[Dataset entries]
┄┄┄┄┄┄┄┄┄┄┄┄┄┄┄┄┄┄┄┄

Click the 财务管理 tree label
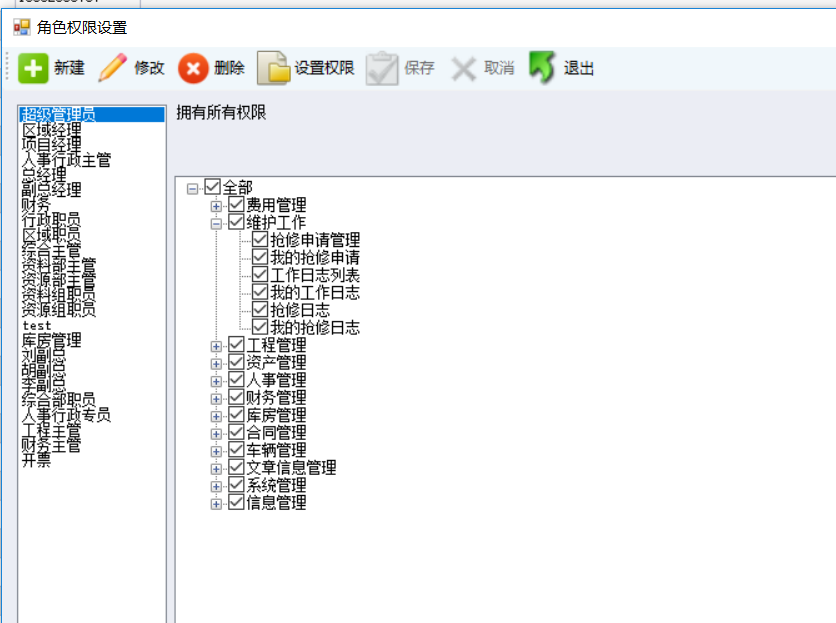Screen dimensions: 836x623 [x=276, y=397]
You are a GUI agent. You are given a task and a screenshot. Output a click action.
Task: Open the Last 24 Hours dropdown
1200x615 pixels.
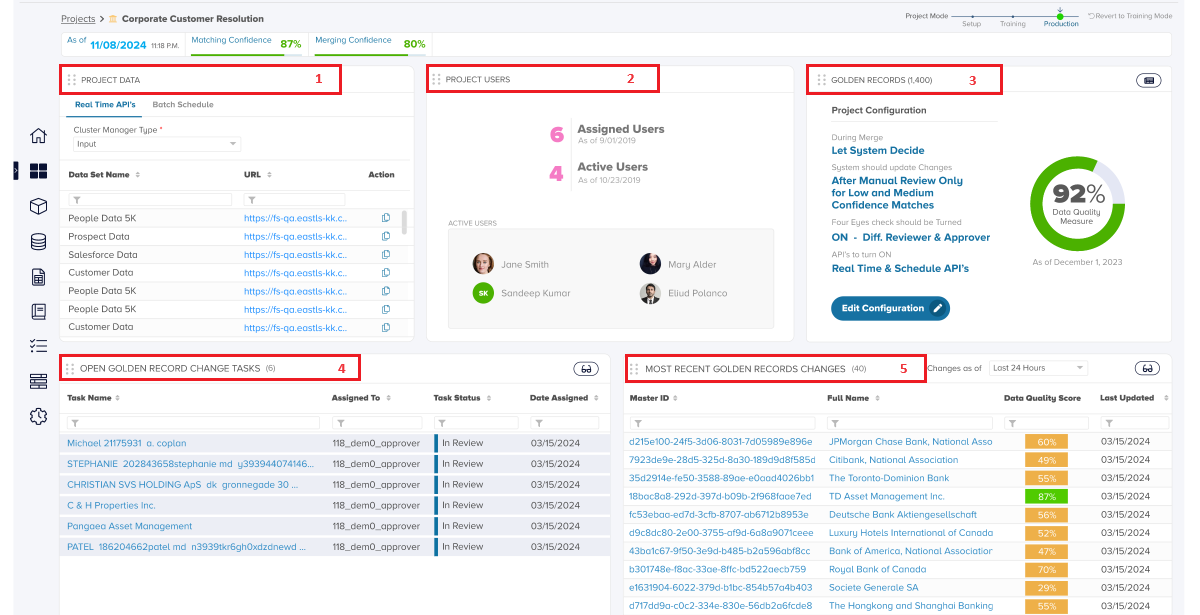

┄┄┄┄┄┄┄┄┄┄┄┄┄┄┄┄┄┄┄┄

Assigned task >> Please write out, word for word, each line from the one with "Task: Open the Last 24 Hours dropdown" to the last line of the data, keeping both ends and omitting pictures.

Output of the exercise >>
Task: Open the Last 24 Hours dropdown
1200x615 pixels.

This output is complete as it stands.